— START —

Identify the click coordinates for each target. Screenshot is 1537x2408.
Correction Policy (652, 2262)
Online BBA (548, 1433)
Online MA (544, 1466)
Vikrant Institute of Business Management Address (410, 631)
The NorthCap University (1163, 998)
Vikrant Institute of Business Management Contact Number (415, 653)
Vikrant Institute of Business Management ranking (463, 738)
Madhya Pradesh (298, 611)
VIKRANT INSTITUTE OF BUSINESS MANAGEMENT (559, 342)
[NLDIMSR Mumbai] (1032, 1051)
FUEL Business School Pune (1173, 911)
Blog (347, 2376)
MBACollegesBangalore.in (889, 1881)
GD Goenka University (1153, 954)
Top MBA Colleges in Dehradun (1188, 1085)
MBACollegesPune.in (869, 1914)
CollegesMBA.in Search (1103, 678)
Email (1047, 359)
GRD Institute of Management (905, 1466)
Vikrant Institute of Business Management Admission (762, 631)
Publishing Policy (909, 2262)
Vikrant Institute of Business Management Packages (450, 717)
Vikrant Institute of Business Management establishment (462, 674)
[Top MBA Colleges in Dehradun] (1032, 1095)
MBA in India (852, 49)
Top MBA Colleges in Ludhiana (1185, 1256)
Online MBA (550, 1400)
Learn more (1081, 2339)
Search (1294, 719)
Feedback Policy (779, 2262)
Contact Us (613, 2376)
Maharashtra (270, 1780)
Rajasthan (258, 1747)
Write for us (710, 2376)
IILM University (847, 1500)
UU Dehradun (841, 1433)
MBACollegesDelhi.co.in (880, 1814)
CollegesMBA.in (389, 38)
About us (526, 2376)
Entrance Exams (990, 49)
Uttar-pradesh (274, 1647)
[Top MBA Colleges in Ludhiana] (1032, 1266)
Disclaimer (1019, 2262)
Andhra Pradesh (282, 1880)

— END —

In all of the records above, rename "Policy" to "Guidelines" and write out every line again with nothing else changed.

Identify the click coordinates for each target. Screenshot is 1537x2408.
Correction Guidelines (652, 2262)
Online BBA (548, 1433)
Online MA (544, 1466)
Vikrant Institute of Business Management Address (410, 631)
The NorthCap University (1163, 998)
Vikrant Institute of Business Management Contact Number (415, 653)
Vikrant Institute of Business Management ranking (463, 738)
Madhya Pradesh (298, 611)
VIKRANT INSTITUTE OF BUSINESS MANAGEMENT (559, 342)
[NLDIMSR Mumbai] (1032, 1051)
FUEL Business School Pune (1173, 911)
Blog (347, 2376)
MBACollegesBangalore.in (889, 1881)
GD Goenka University (1153, 954)
Top MBA Colleges in Dehradun (1188, 1085)
MBACollegesPune.in (869, 1914)
CollegesMBA.in Search (1103, 678)
Email (1047, 359)
GRD Institute of Management (905, 1466)
Vikrant Institute of Business Management Admission (762, 631)
Publishing Guidelines (909, 2262)
Vikrant Institute of Business Management Packages (450, 717)
Vikrant Institute of Business Management establishment (462, 674)
[Top MBA Colleges in Dehradun] (1032, 1095)
MBA in India (852, 49)
Top MBA Colleges in Ludhiana (1185, 1256)
Online MBA (550, 1400)
Learn more (1081, 2339)
Search (1294, 719)
Feedback Guidelines (779, 2262)
Contact Us (613, 2376)
Maharashtra (270, 1780)
Rajasthan (258, 1747)
Write for us (710, 2376)
IILM University (847, 1500)
UU Dehradun (841, 1433)
MBACollegesDelhi.co.in (880, 1814)
CollegesMBA.in (389, 38)
About us (526, 2376)
Entrance Exams (990, 49)
Uttar-pradesh (274, 1647)
[Top MBA Colleges in Ludhiana] (1032, 1266)
Disclaimer (1019, 2262)
Andhra Pradesh (282, 1880)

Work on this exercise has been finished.